Format the rows below as a JSON list of strings, one string per line, leaving out any blank lines.
━━━━━━━━━━━━━━━━
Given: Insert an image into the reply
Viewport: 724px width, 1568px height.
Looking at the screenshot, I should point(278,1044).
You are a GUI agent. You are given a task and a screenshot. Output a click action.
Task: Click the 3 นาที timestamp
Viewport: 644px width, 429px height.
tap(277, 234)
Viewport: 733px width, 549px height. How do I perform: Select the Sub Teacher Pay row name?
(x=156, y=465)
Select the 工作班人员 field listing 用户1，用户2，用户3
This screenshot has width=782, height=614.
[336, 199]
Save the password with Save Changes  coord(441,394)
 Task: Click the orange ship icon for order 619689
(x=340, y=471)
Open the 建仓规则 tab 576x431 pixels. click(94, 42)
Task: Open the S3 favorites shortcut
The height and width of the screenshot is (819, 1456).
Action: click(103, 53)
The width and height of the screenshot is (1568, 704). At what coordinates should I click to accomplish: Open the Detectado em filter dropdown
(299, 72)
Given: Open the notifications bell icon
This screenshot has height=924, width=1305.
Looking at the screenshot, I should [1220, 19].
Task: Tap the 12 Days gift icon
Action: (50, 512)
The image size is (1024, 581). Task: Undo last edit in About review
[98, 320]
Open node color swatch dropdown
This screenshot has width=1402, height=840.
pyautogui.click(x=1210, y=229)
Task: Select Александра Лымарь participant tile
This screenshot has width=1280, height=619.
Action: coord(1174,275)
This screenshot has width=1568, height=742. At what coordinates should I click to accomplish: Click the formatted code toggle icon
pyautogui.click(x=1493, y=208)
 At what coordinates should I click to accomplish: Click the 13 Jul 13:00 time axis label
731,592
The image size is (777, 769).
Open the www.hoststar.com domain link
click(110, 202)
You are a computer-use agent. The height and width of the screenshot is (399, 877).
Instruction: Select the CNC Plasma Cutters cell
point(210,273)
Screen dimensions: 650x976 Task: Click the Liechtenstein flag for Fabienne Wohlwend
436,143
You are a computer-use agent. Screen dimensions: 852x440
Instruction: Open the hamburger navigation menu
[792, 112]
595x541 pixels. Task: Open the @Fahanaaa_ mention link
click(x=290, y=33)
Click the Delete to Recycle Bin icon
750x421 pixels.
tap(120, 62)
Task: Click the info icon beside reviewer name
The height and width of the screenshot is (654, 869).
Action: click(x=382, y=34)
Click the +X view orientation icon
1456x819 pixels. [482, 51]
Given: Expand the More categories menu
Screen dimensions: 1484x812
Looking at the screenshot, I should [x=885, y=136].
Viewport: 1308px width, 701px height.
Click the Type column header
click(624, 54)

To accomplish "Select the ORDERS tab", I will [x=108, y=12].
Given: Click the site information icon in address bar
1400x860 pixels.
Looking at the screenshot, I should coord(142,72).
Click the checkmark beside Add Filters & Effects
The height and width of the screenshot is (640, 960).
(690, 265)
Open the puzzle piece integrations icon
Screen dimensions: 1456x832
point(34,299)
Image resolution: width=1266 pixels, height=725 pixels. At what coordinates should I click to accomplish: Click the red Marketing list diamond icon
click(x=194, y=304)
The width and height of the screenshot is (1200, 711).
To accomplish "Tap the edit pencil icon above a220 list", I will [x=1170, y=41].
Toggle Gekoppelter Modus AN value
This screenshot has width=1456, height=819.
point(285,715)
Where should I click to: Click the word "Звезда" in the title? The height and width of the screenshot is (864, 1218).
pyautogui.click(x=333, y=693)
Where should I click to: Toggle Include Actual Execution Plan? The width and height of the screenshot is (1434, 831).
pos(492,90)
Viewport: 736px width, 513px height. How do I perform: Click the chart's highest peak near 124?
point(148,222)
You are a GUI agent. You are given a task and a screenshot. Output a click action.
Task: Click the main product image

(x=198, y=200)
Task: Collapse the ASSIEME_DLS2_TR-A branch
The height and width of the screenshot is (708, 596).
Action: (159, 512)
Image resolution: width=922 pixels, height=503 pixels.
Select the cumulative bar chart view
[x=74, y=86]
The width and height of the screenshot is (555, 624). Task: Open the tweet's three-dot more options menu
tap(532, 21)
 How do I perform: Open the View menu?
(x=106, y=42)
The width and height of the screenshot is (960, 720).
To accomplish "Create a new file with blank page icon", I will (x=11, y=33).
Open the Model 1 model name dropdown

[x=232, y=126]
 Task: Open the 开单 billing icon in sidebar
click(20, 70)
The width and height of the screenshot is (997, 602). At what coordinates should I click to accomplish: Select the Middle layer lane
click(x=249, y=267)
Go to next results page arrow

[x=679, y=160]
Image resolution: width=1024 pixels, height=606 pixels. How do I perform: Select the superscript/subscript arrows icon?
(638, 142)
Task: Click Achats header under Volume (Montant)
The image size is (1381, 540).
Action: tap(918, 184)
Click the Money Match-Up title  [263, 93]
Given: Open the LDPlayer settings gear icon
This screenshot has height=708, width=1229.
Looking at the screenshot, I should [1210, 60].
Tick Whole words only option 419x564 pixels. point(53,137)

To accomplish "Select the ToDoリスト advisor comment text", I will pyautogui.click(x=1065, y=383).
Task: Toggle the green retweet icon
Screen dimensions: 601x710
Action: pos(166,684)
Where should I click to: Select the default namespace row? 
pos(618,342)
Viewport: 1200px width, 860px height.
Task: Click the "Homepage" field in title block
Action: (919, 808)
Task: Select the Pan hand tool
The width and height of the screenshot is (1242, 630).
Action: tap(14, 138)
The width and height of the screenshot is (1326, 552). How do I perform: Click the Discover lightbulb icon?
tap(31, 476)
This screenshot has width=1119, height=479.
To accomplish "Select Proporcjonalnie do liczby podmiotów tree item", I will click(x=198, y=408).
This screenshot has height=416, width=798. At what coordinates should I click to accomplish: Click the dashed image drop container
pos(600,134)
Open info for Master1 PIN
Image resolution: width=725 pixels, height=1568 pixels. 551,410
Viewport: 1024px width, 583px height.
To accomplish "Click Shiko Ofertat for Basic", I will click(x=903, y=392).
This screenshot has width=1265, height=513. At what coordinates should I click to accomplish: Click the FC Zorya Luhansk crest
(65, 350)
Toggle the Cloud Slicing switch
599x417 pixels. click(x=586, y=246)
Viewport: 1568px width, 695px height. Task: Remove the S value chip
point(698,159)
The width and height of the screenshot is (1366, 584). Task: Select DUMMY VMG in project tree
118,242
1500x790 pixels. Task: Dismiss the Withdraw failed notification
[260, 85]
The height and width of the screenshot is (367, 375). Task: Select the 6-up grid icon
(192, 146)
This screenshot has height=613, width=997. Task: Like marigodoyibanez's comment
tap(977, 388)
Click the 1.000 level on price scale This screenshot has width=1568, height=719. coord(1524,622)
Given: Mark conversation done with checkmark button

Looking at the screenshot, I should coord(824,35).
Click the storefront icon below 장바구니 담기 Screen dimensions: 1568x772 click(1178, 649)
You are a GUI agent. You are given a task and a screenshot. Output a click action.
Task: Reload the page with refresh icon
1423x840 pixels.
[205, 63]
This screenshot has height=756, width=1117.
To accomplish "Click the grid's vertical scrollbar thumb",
━━━━━━━━━━━━━━━━
▸ TASK OUTPUT:
[
  "Given: Insert an image into the reply",
  "Viewport: 724px width, 1568px height.",
  "Looking at the screenshot, I should point(278,1044).",
  "You are a GUI agent. You are given a task and a screenshot. Output a click action.",
  "Task: Click the 3 นาที timestamp",
  "Viewport: 644px width, 429px height.",
  "tap(277, 234)",
  "Viewport: 733px width, 549px height. How do I perform: Select the Sub Teacher Pay row name?",
  "(x=156, y=465)",
  "Select the 工作班人员 field listing 用户1，用户2，用户3",
  "This screenshot has width=782, height=614.",
  "[336, 199]",
  "Save the password with Save Changes  coord(441,394)",
  " Task: Click the orange ship icon for order 619689",
  "(x=340, y=471)",
  "Open the 建仓规则 tab 576x431 pixels. click(94, 42)",
  "Task: Open the S3 favorites shortcut",
  "The height and width of the screenshot is (819, 1456).",
  "Action: click(103, 53)",
  "The width and height of the screenshot is (1568, 704). At what coordinates should I click to accomplish: Open the Detectado em filter dropdown",
  "(299, 72)",
  "Given: Open the notifications bell icon",
  "This screenshot has height=924, width=1305.",
  "Looking at the screenshot, I should [1220, 19].",
  "Task: Tap the 12 Days gift icon",
  "Action: (50, 512)",
  "The image size is (1024, 581). Task: Undo last edit in About review",
  "[98, 320]",
  "Open node color swatch dropdown",
  "This screenshot has width=1402, height=840.",
  "pyautogui.click(x=1210, y=229)",
  "Task: Select Александра Лымарь participant tile",
  "This screenshot has width=1280, height=619.",
  "Action: coord(1174,275)",
  "This screenshot has width=1568, height=742. At what coordinates should I click to accomplish: Click the formatted code toggle icon",
  "pyautogui.click(x=1493, y=208)",
  " At what coordinates should I click to accomplish: Click the 13 Jul 13:00 time axis label",
  "731,592",
  "The image size is (777, 769).",
  "Open the www.hoststar.com domain link",
  "click(110, 202)",
  "You are a computer-use agent. The height and width of the screenshot is (399, 877).",
  "Instruction: Select the CNC Plasma Cutters cell",
  "point(210,273)",
  "Screen dimensions: 650x976 Task: Click the Liechtenstein flag for Fabienne Wohlwend",
  "436,143",
  "You are a computer-use agent. Screen dimensions: 852x440",
  "Instruction: Open the hamburger navigation menu",
  "[792, 112]",
  "595x541 pixels. Task: Open the @Fahanaaa_ mention link",
  "click(x=290, y=33)",
  "Click the Delete to Recycle Bin icon",
  "750x421 pixels.",
  "tap(120, 62)",
  "Task: Click the info icon beside reviewer name",
  "The height and width of the screenshot is (654, 869).",
  "Action: click(x=382, y=34)",
  "Click the +X view orientation icon",
  "1456x819 pixels. [482, 51]",
  "Given: Expand the More categories menu",
  "Screen dimensions: 1484x812",
  "Looking at the screenshot, I should [x=885, y=136].",
  "Viewport: 1308px width, 701px height.",
  "Click the Type column header",
  "click(624, 54)",
  "To accomplish \"Select the ORDERS tab\", I will [x=108, y=12].",
  "Given: Click the site information icon in address bar",
  "1400x860 pixels.",
  "Looking at the screenshot, I should coord(142,72).",
  "Click the checkmark beside Add Filters & Effects",
  "The height and width of the screenshot is (640, 960).",
  "(690, 265)",
  "Open the puzzle piece integrations icon",
  "Screen dimensions: 1456x832",
  "point(34,299)",
  "Image resolution: width=1266 pixels, height=725 pixels. At what coordinates should I click to accomplish: Click the red Marketing list diamond icon",
  "click(x=194, y=304)",
  "The width and height of the screenshot is (1200, 711).",
  "To accomplish \"Tap the edit pencil icon above a220 list\", I will [x=1170, y=41].",
  "Toggle Gekoppelter Modus AN value",
  "This screenshot has width=1456, height=819.",
  "point(285,715)",
  "Where should I click to: Click the word \"Звезда\" in the title? The height and width of the screenshot is (864, 1218).",
  "pyautogui.click(x=333, y=693)",
  "Where should I click to: Toggle Include Actual Execution Plan? The width and height of the screenshot is (1434, 831).",
  "pos(492,90)",
  "Viewport: 736px width, 513px height. How do I perform: Click the chart's highest peak near 124?",
  "point(148,222)",
  "You are a GUI agent. You are given a task and a screenshot. Output a click action.",
  "Task: Click the main product image",
  "(x=198, y=200)",
  "Task: Collapse the ASSIEME_DLS2_TR-A branch",
  "The height and width of the screenshot is (708, 596).",
  "Action: (159, 512)",
  "Image resolution: width=922 pixels, height=503 pixels.",
  "Select the cumulative bar chart view",
  "[x=74, y=86]",
  "The width and height of the screenshot is (555, 624). Task: Open the tweet's three-dot more options menu",
  "tap(532, 21)",
  " How do I perform: Open the View menu?",
  "(x=106, y=42)",
  "The width and height of the screenshot is (960, 720).",
  "To accomplish \"Create a new file with blank page icon\", I will (x=11, y=33).",
  "Open the Model 1 model name dropdown",
  "[x=232, y=126]",
  " Task: Open the 开单 billing icon in sidebar",
  "click(20, 70)",
  "The width and height of the screenshot is (997, 602). At what coordinates should I click to accomplish: Select the Middle layer lane",
  "click(x=249, y=267)",
  "Go to next results page arrow",
  "[x=679, y=160]",
  "Image resolution: width=1024 pixels, height=606 pixels. How do I perform: Select the superscript/subscript arrows icon?",
  "(638, 142)",
  "Task: Click Achats header under Volume (Montant)",
  "The image size is (1381, 540).",
  "Action: tap(918, 184)",
  "Click the Money Match-Up title  [263, 93]",
  "Given: Open the LDPlayer settings gear icon",
  "This screenshot has height=708, width=1229.",
  "Looking at the screenshot, I should [1210, 60].",
  "Tick Whole words only option 419x564 pixels. point(53,137)",
  "To accomplish \"Select the ToDoリスト advisor comment text\", I will pyautogui.click(x=1065, y=383).",
  "Task: Toggle the green retweet icon",
  "Screen dimensions: 601x710",
  "Action: pos(166,684)",
  "Where should I click to: Select the default namespace row? ",
  "pos(618,342)",
  "Viewport: 1200px width, 860px height.",
  "Task: Click the \"Homepage\" field in title block",
  "Action: (919, 808)",
  "Task: Select the Pan hand tool",
  "The width and height of the screenshot is (1242, 630).",
  "Action: tap(14, 138)",
  "The width and height of the screenshot is (1326, 552). How do I perform: Click the Discover lightbulb icon?",
  "tap(31, 476)",
  "This screenshot has width=1119, height=479.",
  "To accomplish \"Select Proporcjonalnie do liczby podmiotów tree item\", I will click(x=198, y=408).",
  "This screenshot has height=416, width=798. At what coordinates should I click to accomplish: Click the dashed image drop container",
  "pos(600,134)",
  "Open info for Master1 PIN",
  "Image resolution: width=725 pixels, height=1568 pixels. 551,410",
  "Viewport: 1024px width, 583px height.",
  "To accomplish \"Click Shiko Ofertat for Basic\", I will click(x=903, y=392).",
  "This screenshot has width=1265, height=513. At what coordinates should I click to accomplish: Click the FC Zorya Luhansk crest",
  "(65, 350)",
  "Toggle the Cloud Slicing switch",
  "599x417 pixels. click(x=586, y=246)",
  "Viewport: 1568px width, 695px height. Task: Remove the S value chip",
  "point(698,159)",
  "The width and height of the screenshot is (1366, 584). Task: Select DUMMY VMG in project tree",
  "118,242",
  "1500x790 pixels. Task: Dismiss the Withdraw failed notification",
  "[260, 85]",
  "The height and width of the screenshot is (367, 375). Task: Select the 6-up grid icon",
  "(192, 146)",
  "This screenshot has height=613, width=997. Task: Like marigodoyibanez's comment",
  "tap(977, 388)",
  "Click the 1.000 level on price scale This screenshot has width=1568, height=719. coord(1524,622)",
  "Given: Mark conversation done with checkmark button",
  "Looking at the screenshot, I should coord(824,35).",
  "Click the storefront icon below 장바구니 담기 Screen dimensions: 1568x772 click(1178, 649)",
  "You are a GUI agent. You are given a task and a screenshot. Output a click action.",
  "Task: Reload the page with refresh icon",
  "1423x840 pixels.",
  "[205, 63]",
  "This screenshot has height=756, width=1117.",
  "To accomplish \"Click the grid's vertical scrollbar thumb\","
]